Sunday, April 14, 2019

Malaise over Matches


As my DNA matches count ratchets skyward, the more the possibilities, the more I'm paralyzed with indecision. More is becoming overwhelming.

This is where I'm tempted to play with new tools for sorting and analyzing: it's at a point of desperation. And at that very time, Ancestry offers up new gadgets to pacify that growing desperation. After all, now that I'm at 1,585 "close" matches—meaning fourth cousin or closer at AncestryDNA—I need something to help sort through the pile-up.

At the close of RootsTech last February, Ancestry did launch some handy tools designed to help us find that needle-in-haystack DNA match, which they trumpeted in a press release on February 28. At that point, the Ancestry team mentioned that they have "nearly fifteen million people" in their DNA network. No wonder those matches just keep on coming! And small wonder we need computer-assists in matching up this multitude of previously unknown relatives.

To their credit, Ancestry is still working on the beta version of the three product features and is quite receptive to feedback. Just this past week, they provided an update in their company blog, assuring subscribers that they will tighten up algorithms to make ThruLines suggestions even more spot-on.

All well and good, though I find the graphics for the ThruLines connections rather clunky at times—perhaps because I'm one of those Firefox users for whom the laggard scrolling mechanism needs more coaxing. But isn't there more that can be done, other than pile up more lists of how people match my DNA results?

That's when I turn to the rest of the market to see what innovations are popping on the scene. MyHeritage has my vote, hands down, for exceeding expectations with their DNA-match developments in their cleverly-named "Theory of Family Relativity," where their reach goes beyond the many trees posted at MyHeritage to include "collaborative trees" like those at Geni and FamilySearch. They use network-building capabilities of computers to connect possibly-like people from a multitude of other trees—both on MyHeritage and off.

It's not a surprise to see genetic genealogy bloggers write enthusiastically about these developments at both Ancestry and MyHeritage—or to see webinars quickly pounce on the topic in sessions offered.

Yet, even with all that, I find myself going back and revisiting other devices which promise to help sort those myriad DNA matches. Back in September, Blaine Bettinger observed that "testing companies have not provided users with the tools necessary to organize these matches." He advocates "clustering" of matches—"to identify information that is not visible or apparent when the matches are unorganized"—and worked with a computer programmer to develop an extension which works with Google Chrome.

He calls it the DNA Match Labeling Extension for Chrome. When I revisited Blaine's blog post from September 16, 2018, I remembered my good intention to hop on over to Chrome and give this one a try. After all, I'm a sucker for color coding, and I desperately needed a way to sort through these unorganized piles of cousins. The downside was that I don't use Chrome (hence my woes over clunky scrolling on Ancestry's MyTreeTags function), so last year, I set that thought aside for another day...and promptly forgot about it.
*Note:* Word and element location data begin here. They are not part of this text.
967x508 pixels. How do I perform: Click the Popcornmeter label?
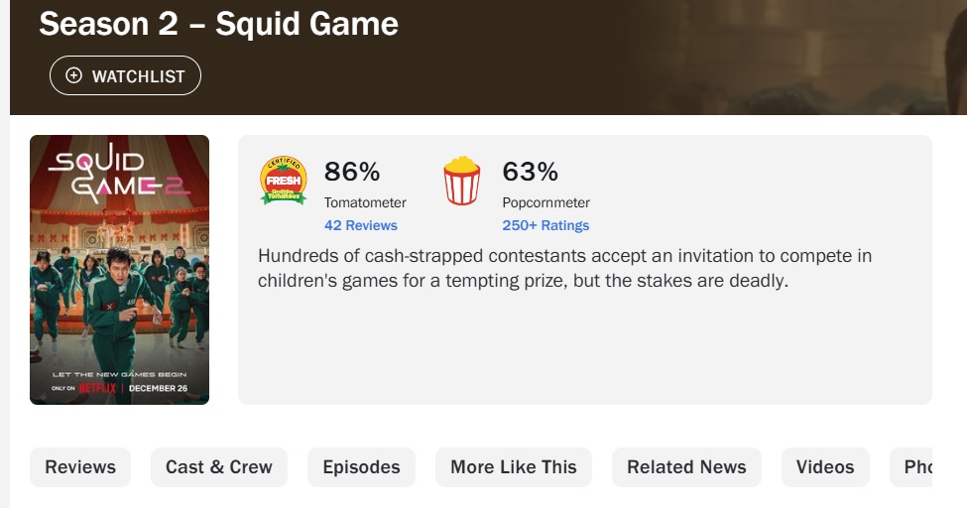pos(546,202)
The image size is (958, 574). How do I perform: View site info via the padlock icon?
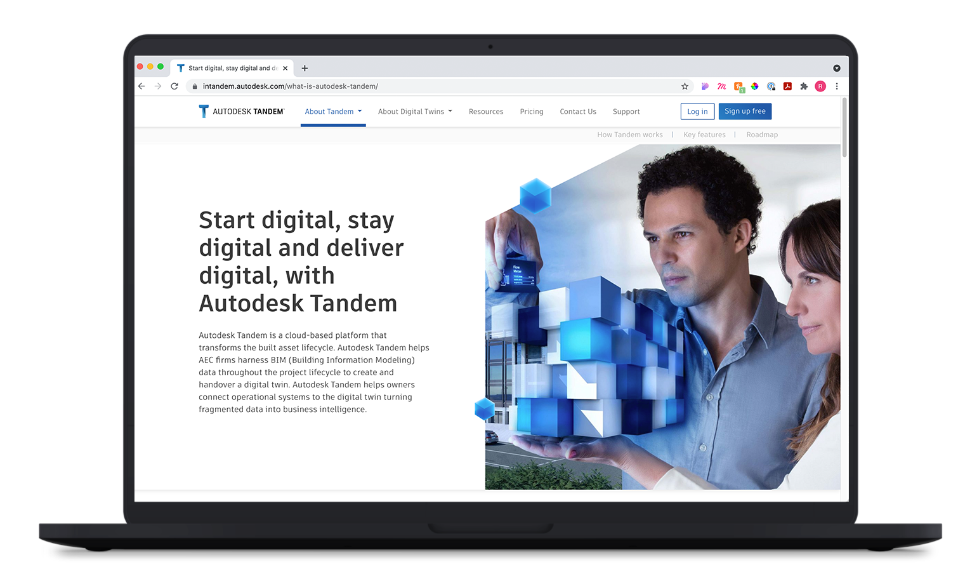[x=195, y=86]
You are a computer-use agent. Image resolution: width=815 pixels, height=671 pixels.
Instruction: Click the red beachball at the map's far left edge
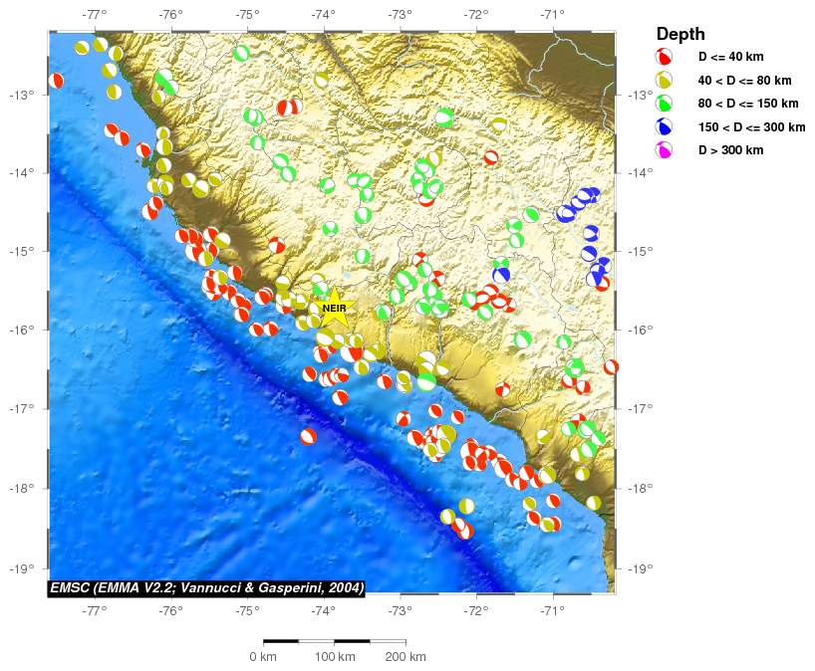(x=56, y=81)
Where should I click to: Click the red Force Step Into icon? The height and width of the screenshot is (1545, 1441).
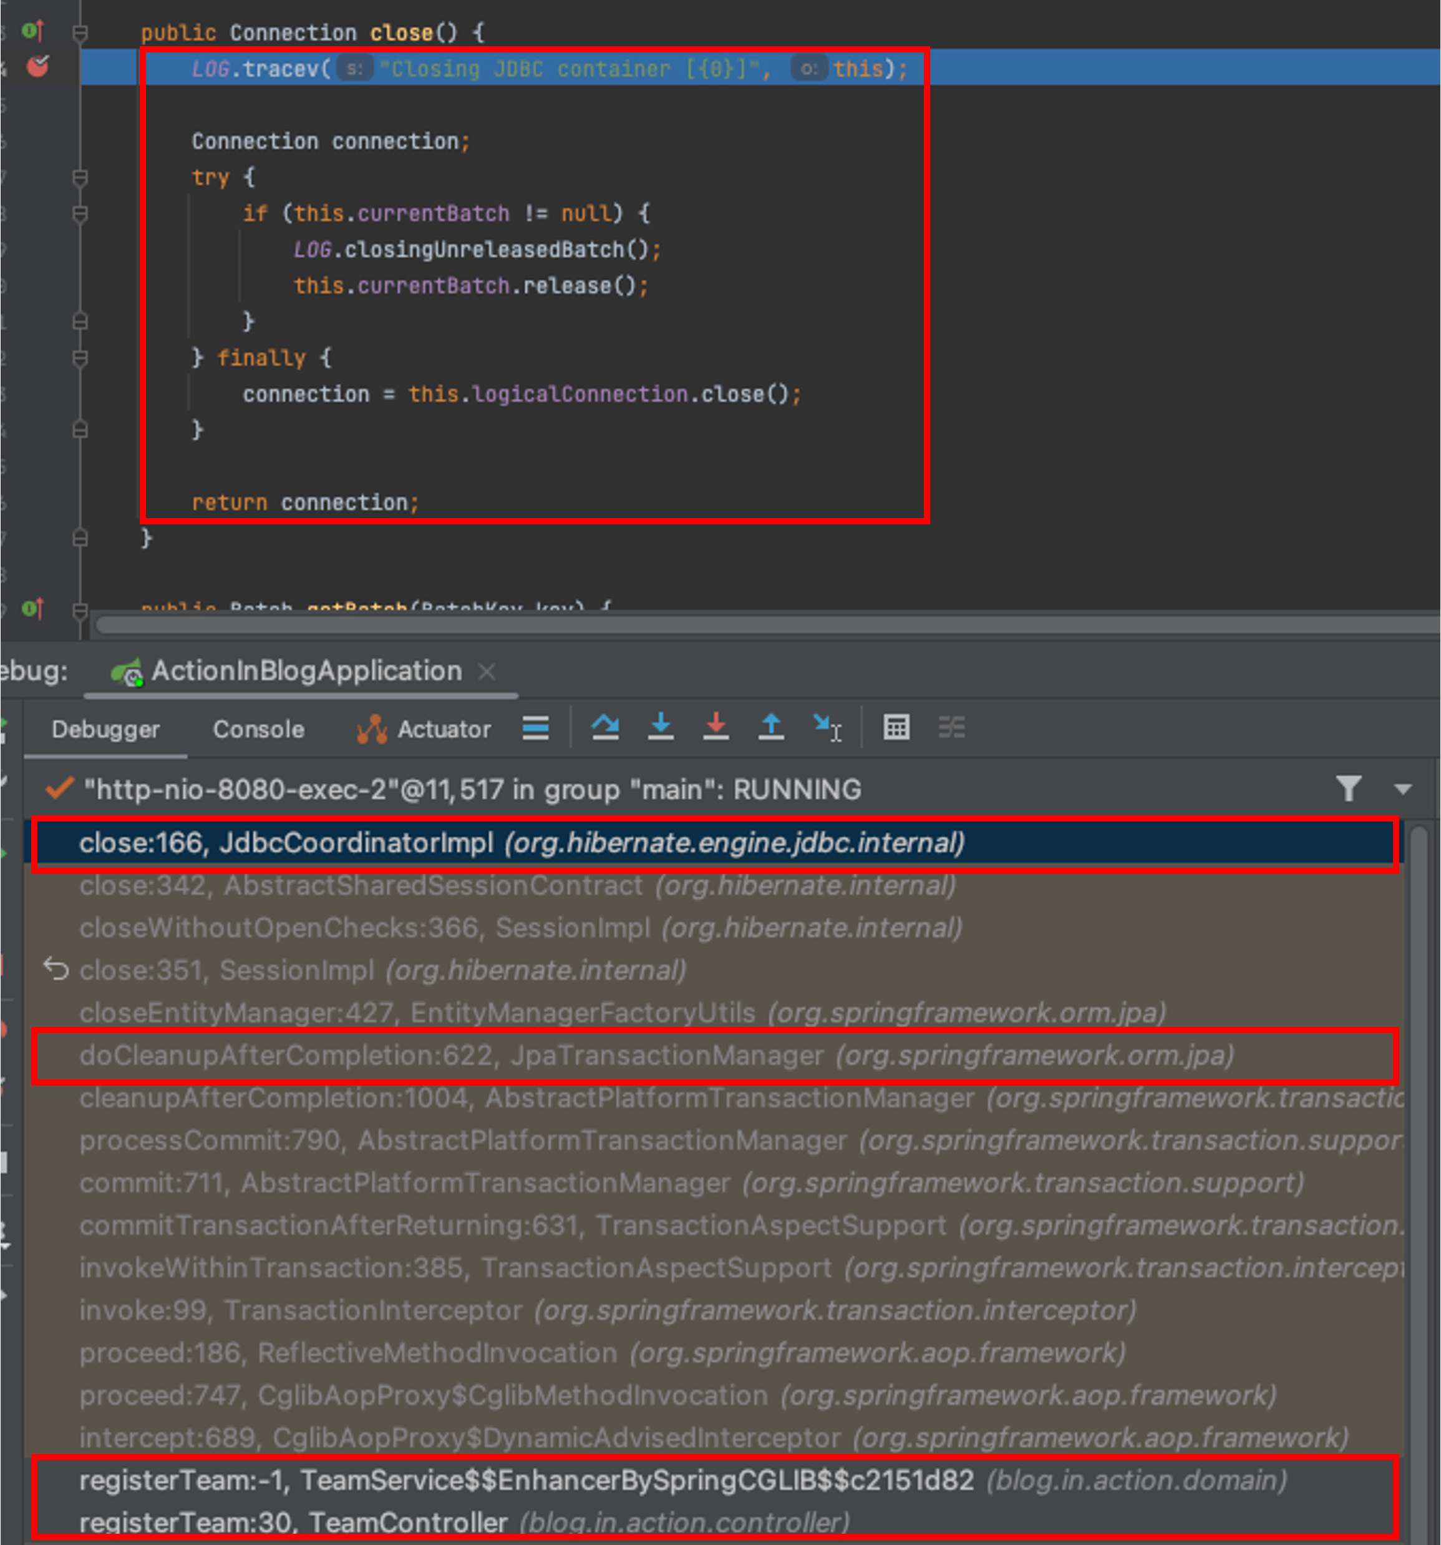pyautogui.click(x=715, y=727)
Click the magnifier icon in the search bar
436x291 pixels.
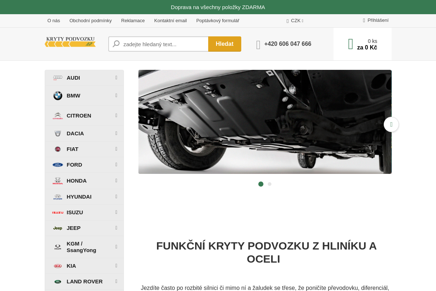(x=116, y=44)
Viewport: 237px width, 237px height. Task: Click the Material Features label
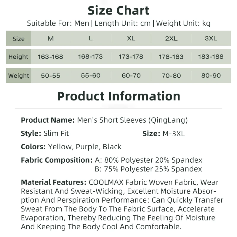54,182
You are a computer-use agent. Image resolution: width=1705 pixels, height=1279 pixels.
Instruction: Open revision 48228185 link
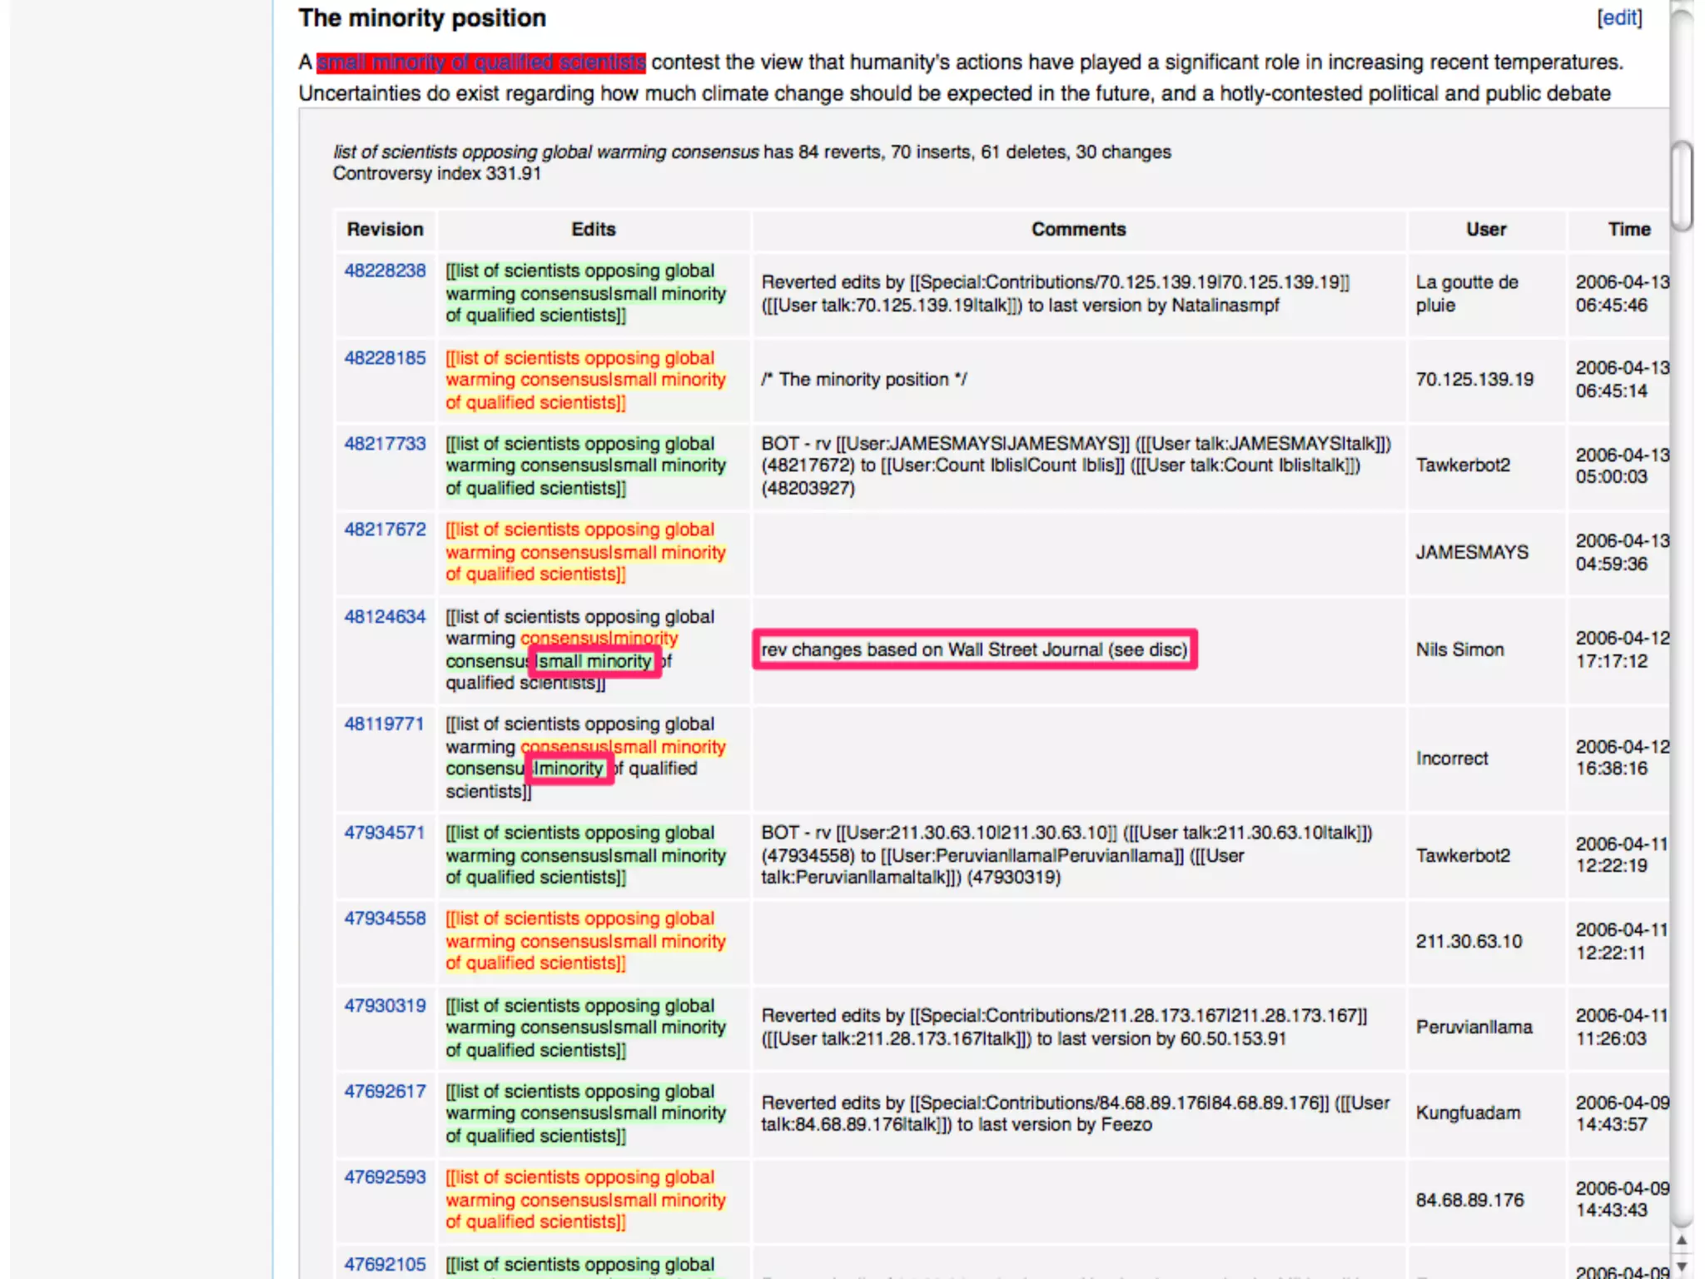point(385,357)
Now is a good time to revisit this—as well as go back to my half-done work on my account at DNA Painter. More color. And more opportunities to sift through matches. After all, it's not the cousins I know whom I want to find in my DNA matches—it's the ones I don't know about who may hold the breakthrough answers in this brick-wall-smashing mission. A little progress in getting those walls to tumble down might prove encouraging.